1. Reduce services to a level that corresponds with funder interest. Though it pains many of us in the nonprofit sector, our ability to address the needs in our community is limited by funder demand and interest in the issue. As a result, it is possible that PRS would need to reduce its services if government funding disappears and alternative funding is not available. If the state decided to cut funding for transportation or abuse services contracts, for example, Plumas Rural Services may have no choice but to eliminate the only source of transit for many elderly in the community or cut counseling services for domestic violence and child abuse services.
2. Attract donors from other communities. Given the limited number of donors in Plumas County, PRS cannot sustain current levels of service with local giving alone. If their programs are to be sustained by donations, they would need to reach outside of the community to attract donors. It may be possible to do so by partnering with organizations in larger cities or connecting with people that vacation in the area. To attract donations from outside the community, however, PRS would need to overcome donors’ tendency toward giving in their own communities.
3. Develop social enterprises to fuel nonprofit operations. PRS is exploring the feasibility of several interesting for-profit social enterprises to subsidize core operations. Like all for-profit endeavors, each idea will require up-front capital that is flexible and each idea presents a risk of failure. Given Plumas Rural Services’ ability to navigate 57 government contracts and oversee countless programs, I do not doubt their ability to manage a small business. But the Small Business Administration estimates that about 50% of small businesses fail in the first 5 years, many for reasons outside of management’s control. Even when successful, a for-profit social enterprise is unlikely to generate more than 3-7% profit. A thriving for-profit social enterprise can certainly help subsidize a nonprofit’s operations, but it is unlikely to provide sufficient resources on its own.

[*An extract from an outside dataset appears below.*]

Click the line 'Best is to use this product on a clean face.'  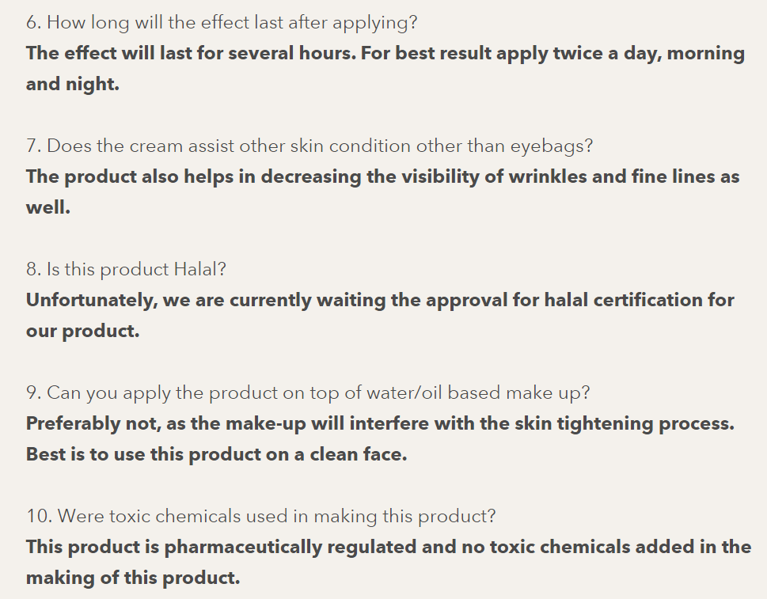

Like many under-resourced rural communities, need is not dwindling alongside threats of decreasing government funding in Plumas County. If PRS is unable to attract donors from other communities or develop social enterprises to fuel its operations, programs will be cut and the most vulnerable populations will suffer. To enhance the likelihood that new fundraising efforts and social enterprises are successful, we must ensure that flexible capital is available for upfront investment in these endeavors. Without this upfront investment, significant community needs will go unmet.